In response to comments received on the proposal, the final rule makes a number of changes by providing greater clarity on technical requirements for coal ash landfills and surface impoundments under Subtitle D of the Resource Conservation and Recovery Act (RCRA), the nation's primary law for regulating solid waste.
Implementation of these technical requirements will be reported through comprehensive and regular disclosure to states, and communities to enable them to monitor and oversee these requirements. The rule requires that power plant owners and operators provide detailed information to citizens and states to fully understand how their communities may be impacted. The rule sets out new transparency requirements, including recordkeeping and reporting requirements, as well as the requirement for each facility to post specific information to a publicly-accessible website. This will provide the public with information such as annual groundwater monitoring results, and corrective action reports, coal ash fugitive dust control plans, and closure completion notifications.

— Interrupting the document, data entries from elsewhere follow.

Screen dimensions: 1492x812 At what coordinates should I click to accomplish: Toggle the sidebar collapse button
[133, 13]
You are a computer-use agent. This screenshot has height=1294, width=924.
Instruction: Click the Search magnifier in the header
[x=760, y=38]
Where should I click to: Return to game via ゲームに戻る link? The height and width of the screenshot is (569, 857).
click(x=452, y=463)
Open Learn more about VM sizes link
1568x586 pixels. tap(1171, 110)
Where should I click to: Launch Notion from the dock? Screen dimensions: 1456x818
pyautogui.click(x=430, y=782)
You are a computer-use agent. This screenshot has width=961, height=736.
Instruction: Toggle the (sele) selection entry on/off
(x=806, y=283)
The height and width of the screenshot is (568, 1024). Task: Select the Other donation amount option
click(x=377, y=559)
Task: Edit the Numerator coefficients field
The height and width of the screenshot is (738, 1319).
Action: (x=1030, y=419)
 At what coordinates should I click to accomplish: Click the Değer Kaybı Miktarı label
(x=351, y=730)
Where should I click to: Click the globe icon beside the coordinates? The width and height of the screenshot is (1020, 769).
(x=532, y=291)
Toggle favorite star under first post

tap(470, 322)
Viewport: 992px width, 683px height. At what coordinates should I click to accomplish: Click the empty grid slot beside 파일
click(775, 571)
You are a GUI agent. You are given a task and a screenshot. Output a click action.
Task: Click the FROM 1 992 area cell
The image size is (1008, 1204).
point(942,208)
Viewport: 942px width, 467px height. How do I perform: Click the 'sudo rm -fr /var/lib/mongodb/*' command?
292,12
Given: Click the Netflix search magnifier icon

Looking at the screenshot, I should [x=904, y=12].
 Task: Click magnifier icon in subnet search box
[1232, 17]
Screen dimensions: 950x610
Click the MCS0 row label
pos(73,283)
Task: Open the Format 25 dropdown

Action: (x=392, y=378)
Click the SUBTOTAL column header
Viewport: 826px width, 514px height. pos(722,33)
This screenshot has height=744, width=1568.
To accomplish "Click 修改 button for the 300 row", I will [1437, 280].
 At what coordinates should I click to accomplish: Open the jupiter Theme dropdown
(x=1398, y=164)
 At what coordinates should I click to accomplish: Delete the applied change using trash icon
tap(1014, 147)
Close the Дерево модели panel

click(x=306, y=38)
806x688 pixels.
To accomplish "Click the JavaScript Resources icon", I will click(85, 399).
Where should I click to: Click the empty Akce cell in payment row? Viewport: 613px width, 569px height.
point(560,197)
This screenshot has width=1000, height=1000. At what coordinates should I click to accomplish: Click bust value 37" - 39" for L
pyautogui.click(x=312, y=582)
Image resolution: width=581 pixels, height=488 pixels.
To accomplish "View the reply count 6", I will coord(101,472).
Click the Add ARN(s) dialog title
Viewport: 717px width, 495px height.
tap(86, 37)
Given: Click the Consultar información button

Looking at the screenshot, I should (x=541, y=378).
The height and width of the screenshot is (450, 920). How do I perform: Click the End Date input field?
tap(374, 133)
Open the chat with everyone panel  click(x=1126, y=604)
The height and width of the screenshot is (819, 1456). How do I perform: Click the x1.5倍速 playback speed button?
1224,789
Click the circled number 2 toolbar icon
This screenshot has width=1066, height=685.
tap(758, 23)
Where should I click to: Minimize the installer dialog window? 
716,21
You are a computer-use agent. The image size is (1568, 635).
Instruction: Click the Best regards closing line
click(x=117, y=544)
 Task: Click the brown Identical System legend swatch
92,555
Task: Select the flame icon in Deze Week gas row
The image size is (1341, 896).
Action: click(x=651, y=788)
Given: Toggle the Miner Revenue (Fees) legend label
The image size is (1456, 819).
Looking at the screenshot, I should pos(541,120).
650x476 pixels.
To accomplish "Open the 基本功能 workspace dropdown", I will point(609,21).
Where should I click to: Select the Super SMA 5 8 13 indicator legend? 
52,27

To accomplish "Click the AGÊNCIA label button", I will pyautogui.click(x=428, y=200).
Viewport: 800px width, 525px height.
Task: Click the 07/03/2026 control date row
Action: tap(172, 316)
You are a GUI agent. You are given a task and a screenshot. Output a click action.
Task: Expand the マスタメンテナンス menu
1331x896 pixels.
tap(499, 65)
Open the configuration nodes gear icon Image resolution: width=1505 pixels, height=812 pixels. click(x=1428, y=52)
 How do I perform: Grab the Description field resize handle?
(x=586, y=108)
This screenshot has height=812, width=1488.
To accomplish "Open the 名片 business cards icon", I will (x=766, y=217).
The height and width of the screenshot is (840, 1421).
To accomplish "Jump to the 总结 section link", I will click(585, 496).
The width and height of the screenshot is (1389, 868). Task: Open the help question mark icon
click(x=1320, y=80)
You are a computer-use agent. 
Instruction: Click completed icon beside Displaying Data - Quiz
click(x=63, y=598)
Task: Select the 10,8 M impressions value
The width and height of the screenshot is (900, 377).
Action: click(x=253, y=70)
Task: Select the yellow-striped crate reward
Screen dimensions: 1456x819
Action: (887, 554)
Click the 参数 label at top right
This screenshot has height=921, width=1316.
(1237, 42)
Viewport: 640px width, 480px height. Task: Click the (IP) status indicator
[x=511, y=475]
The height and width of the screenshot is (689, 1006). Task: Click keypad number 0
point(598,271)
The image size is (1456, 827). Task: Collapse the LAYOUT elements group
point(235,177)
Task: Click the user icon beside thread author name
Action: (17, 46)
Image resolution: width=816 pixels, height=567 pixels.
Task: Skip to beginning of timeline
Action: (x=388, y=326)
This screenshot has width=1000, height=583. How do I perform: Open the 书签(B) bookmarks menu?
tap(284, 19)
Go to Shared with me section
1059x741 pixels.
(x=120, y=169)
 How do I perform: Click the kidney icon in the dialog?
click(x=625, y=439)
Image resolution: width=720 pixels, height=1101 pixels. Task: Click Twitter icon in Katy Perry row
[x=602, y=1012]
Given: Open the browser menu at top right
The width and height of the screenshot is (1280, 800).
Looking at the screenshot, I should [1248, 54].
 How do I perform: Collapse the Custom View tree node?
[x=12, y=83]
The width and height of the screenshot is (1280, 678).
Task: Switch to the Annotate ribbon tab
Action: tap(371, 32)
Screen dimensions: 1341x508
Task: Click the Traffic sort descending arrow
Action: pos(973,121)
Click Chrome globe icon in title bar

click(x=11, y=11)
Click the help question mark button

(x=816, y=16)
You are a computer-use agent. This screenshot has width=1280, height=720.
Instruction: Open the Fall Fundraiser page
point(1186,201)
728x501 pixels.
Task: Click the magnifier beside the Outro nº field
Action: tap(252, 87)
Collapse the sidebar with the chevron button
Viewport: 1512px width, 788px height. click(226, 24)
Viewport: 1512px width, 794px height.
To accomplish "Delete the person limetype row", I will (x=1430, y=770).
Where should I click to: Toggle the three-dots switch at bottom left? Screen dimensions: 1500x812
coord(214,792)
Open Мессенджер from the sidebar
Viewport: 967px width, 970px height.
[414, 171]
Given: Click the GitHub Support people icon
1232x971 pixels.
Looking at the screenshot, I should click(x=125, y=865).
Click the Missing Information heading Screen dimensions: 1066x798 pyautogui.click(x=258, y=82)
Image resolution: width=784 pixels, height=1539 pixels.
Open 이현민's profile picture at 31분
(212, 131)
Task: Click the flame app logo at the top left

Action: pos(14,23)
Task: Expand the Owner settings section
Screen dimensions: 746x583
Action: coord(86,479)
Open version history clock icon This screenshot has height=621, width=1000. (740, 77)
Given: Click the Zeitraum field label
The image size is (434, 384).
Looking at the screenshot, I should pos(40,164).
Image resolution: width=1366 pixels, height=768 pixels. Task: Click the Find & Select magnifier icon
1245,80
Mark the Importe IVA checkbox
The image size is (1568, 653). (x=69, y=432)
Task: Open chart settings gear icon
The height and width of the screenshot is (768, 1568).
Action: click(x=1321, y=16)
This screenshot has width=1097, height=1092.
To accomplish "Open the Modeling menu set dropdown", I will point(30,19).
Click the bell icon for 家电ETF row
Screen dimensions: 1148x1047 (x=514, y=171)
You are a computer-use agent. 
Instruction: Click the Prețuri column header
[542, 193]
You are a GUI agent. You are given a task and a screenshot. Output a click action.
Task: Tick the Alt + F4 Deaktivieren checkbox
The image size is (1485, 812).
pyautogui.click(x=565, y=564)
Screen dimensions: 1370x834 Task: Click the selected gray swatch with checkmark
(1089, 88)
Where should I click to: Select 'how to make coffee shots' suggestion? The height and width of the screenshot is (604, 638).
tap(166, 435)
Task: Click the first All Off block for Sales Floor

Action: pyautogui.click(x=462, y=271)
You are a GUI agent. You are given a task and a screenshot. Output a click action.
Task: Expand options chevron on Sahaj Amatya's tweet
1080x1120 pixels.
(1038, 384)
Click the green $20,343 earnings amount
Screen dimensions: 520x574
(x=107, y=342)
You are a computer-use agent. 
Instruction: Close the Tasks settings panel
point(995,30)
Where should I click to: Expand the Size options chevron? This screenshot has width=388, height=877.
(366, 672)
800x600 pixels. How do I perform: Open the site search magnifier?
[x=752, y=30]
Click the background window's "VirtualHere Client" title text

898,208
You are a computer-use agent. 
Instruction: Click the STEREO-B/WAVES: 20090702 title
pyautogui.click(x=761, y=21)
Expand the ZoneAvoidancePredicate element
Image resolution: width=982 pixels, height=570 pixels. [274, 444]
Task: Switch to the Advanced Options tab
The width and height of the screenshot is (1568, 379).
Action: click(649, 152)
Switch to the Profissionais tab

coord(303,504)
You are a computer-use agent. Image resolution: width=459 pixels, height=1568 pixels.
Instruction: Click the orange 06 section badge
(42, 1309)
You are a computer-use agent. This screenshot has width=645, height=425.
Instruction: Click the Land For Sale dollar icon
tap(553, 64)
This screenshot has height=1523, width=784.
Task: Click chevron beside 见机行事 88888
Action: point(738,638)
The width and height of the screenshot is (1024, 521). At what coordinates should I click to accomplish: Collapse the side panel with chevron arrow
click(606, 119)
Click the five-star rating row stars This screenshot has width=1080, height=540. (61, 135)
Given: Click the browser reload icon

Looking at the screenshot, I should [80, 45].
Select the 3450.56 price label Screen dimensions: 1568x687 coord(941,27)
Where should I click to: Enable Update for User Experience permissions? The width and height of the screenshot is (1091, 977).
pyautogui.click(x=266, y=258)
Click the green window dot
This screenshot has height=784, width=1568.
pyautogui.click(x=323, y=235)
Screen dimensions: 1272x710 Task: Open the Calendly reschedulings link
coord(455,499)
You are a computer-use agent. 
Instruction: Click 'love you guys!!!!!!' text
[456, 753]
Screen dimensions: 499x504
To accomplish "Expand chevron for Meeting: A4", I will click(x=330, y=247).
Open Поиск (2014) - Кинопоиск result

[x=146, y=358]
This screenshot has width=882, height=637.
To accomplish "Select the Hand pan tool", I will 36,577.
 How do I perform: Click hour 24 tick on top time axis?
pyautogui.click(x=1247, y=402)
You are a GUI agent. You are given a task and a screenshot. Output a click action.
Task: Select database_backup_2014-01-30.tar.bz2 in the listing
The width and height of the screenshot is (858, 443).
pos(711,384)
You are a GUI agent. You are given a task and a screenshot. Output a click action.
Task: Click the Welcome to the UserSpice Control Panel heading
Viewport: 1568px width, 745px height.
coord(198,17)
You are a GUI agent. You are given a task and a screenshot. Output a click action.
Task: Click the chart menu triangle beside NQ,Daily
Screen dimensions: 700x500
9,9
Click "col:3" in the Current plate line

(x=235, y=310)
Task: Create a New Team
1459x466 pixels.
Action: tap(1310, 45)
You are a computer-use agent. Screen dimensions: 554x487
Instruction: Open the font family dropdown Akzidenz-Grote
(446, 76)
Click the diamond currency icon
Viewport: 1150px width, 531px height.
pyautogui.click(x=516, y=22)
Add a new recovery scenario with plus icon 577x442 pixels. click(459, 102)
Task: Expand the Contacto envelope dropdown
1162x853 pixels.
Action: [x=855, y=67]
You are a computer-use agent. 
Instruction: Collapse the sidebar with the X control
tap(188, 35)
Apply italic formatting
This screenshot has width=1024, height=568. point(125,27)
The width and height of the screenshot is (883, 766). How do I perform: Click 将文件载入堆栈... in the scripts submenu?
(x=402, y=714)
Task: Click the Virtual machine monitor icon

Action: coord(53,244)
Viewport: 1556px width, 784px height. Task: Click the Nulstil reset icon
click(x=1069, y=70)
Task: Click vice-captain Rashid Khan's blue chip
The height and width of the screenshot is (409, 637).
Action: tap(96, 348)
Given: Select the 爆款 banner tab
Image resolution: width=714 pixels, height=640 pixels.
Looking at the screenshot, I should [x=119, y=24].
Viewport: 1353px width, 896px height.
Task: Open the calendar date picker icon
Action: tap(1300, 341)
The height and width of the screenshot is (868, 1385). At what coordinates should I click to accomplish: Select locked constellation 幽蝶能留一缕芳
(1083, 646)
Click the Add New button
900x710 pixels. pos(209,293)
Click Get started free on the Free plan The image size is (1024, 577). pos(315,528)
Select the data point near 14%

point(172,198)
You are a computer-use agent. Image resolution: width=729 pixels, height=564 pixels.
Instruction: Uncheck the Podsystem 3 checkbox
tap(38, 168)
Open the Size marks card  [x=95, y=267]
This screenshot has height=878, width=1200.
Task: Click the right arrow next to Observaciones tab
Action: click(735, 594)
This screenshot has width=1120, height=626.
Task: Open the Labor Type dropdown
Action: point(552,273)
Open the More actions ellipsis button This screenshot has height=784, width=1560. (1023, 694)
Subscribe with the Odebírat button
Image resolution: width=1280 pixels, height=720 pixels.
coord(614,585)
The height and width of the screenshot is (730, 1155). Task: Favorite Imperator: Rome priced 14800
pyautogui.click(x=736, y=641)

This final rule also supports the responsible recycling of coal ash by distinguishing safe, beneficial use from disposal. In 2012, almost 40% of all coal ash produced was recycled (beneficially used), rather than disposed. Beneficial use of coal ash can produce positive environmental, economic and performance benefits such as reduced use of virgin resources, lower greenhouse gas emissions, reduced cost of coal ash disposal and improved strength and durability of materials. To ease implementation and harmonize the regulatory requirements for coal ash landfills and surface impoundments, EPA encourages states to adopt the federal minimum criteria, revise their Solid Waste Management Plans (SWMPs) and submit these revisions to EPA for approval. A revised and approved SMWP will signal EPA’s opinion that the state SWMP meets the federal criteria.